Based on the evidence provided, the challah of Tunisian Jews differs from the Ashkenazic standard only in its particular braiding and shape. By contrast, Algerian and Moroccan Jews use quite distinctive flavourings of anise and sesame seeds. The more refined versions of these challot, known as pain petri, are enriched with vegetable oil, egg and more sugar; some were also braided and glazed with egg yolk. The simpler are just lightly sweet, flavoured loaves, slightly flatter and wider than a conventional challah. (I also found one version, intended for the dairy break-fast meal after Yom Kippur, the Day of Atonement, where the water was substituted with milk. This is very similar to other Moroccan bread recipes not specifically associated with its Jewish population.)
I settled on the simplest version, known as a pan de casa in the dialect spoken by some Moroccan Jews. The dough came together easily and was ready to be shaped into a free-form loaf after about 90 minutes of rising time.

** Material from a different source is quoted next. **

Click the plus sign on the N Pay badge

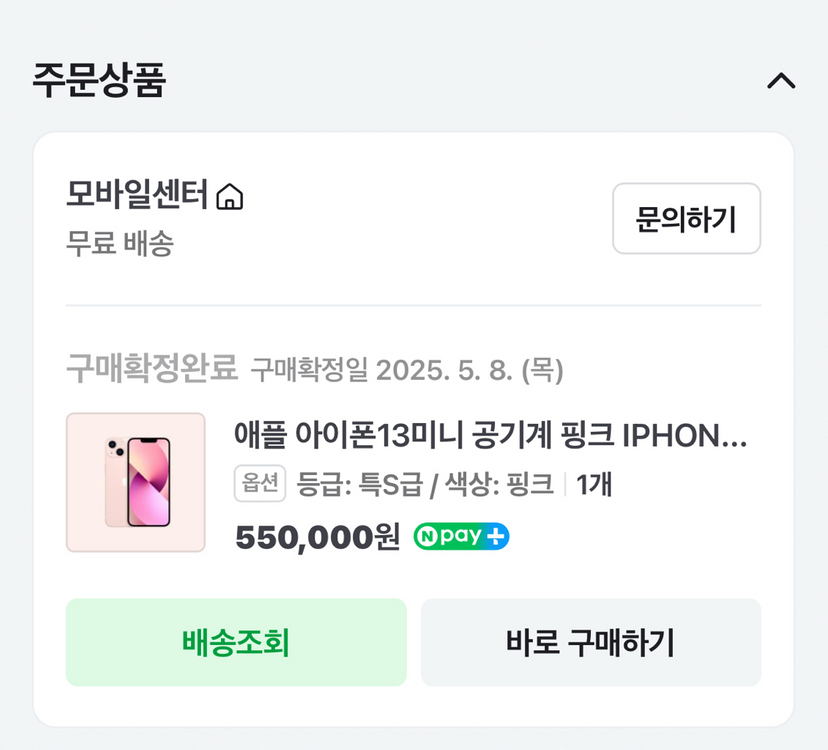pyautogui.click(x=497, y=535)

After a further half hour, it was sprinkled with more sesame seeds and went into a medium-hot (375C or 190F) oven for 30 minutes.

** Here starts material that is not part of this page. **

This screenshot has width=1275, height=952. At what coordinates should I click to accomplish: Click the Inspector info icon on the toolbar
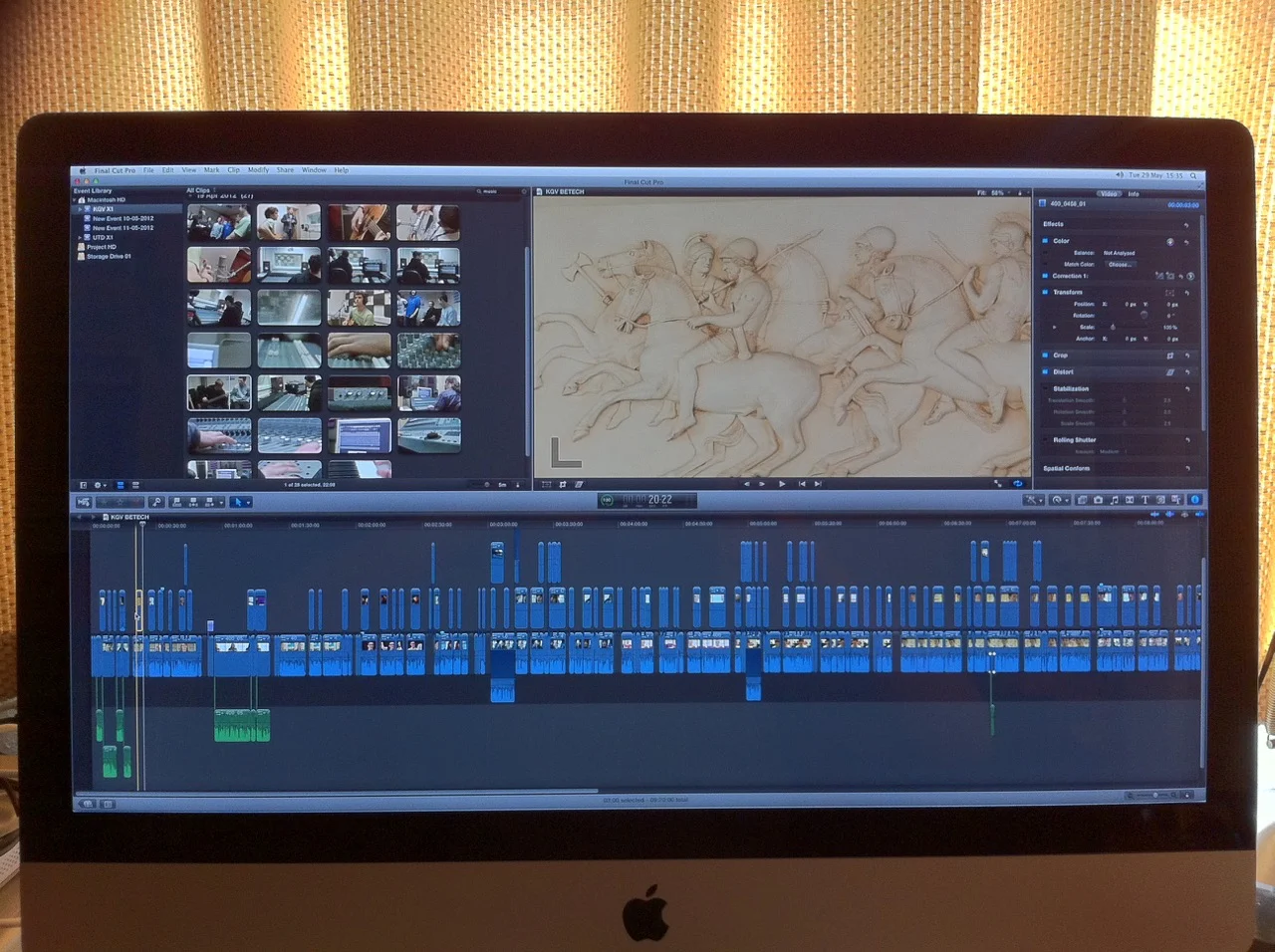pyautogui.click(x=1195, y=500)
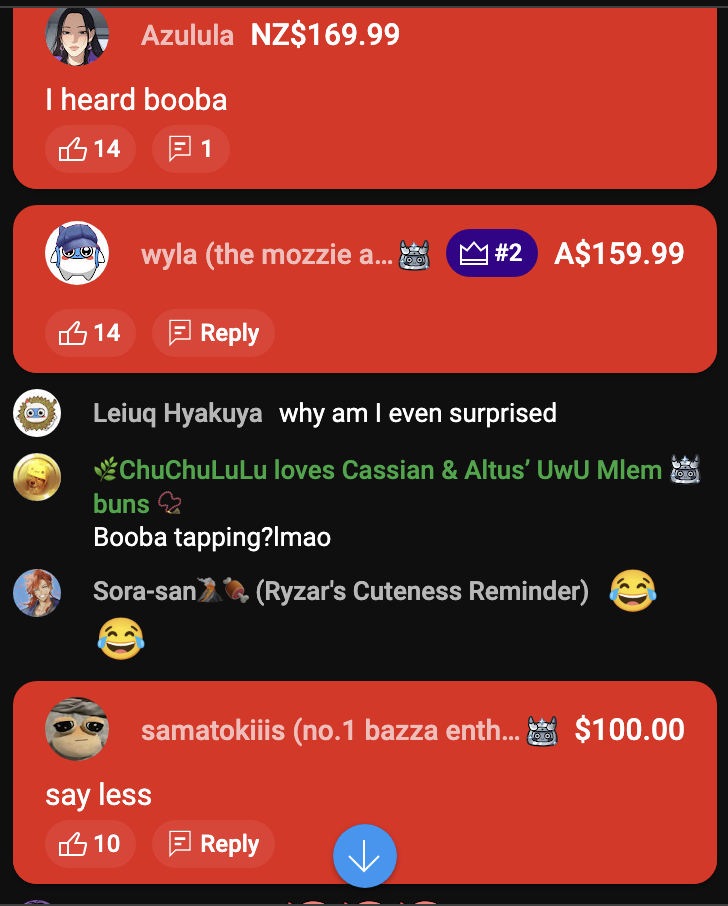Jump to latest chat with blue arrow
The image size is (728, 906).
(x=365, y=856)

It may not have been quite the challah of my youth, but my guests, who included an Anglican vicar and an Austrian Catholic, seemed unperturbed by any perceived break from tradition and very pleased with the taste.
Pan de Casa
adapted from Joan Nathan’s The Food of Israel Today
Total time: 2 ¾ hours; Active time: 15 minutes
I used a scant 2/3rds of the measurements given to make one free-from loaf large enough to feed four as a starter with dips, with leftovers for breakfast the next morning. I give the original measurements below, with the suggestion that the three smaller loafs are instead shaped into two slightly larger, higher ones. I did not find that this affected the baking time, but it may well require a few more minutes in other ovens.
The only other adjustment made was in substituting bread flour for all-purpose. I was advised by my mother than this would enable more gluten development and a higher, lighter loaf. (It seems to have worked.)

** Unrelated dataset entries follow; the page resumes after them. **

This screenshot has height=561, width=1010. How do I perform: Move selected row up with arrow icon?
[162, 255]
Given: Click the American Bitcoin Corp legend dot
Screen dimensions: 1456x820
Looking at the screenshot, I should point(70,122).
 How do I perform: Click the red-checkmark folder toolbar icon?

This dough makes a relatively soft crust. If you’d like something crisper, you might try putting the dough into a hotter oven, then immediately turning it down, or allowing it to cool in the switched-off oven, keeping the door open.
5 cups bread flour
1 tablespoon instant yeast
2 tablespoons sugar
1 tablespoon salt (I tend to use a bit more than called for in most bread recipes)
1 tablespoon anise seeds
1 tablespoon sesame seeds, with more to sprinkle on the shaped, unbaked loaf
1 ¾ cups warm water
Add the flour, yeast, sugar, salt and seeds to a large bowl. Pour in the water gradually, mixing by hand or with a large spoon to make a rough, slightly wet dough. (Add a bit of flour or water if the dough isn’t coming together.)
Turn out the dough onto a well-floured surface and knead until smooth and pliable, up to 10 minutes. Place back in the bowl, cover well and let rise in a slightly warm place until doubled, about 90 minutes.
Preheat the oven to 375C (190F). Grease two cookie or baking sheets. Punch back the dough and divide into two balls. Shape as desired and place on the cookie sheets. Sprinkle with additional sesame seeds. Cover and allow to rise for a further 30 minutes.
Bake the loaves for 30 minutes, or until they sound hollow on the bottom. Allow to cool fully before slicing.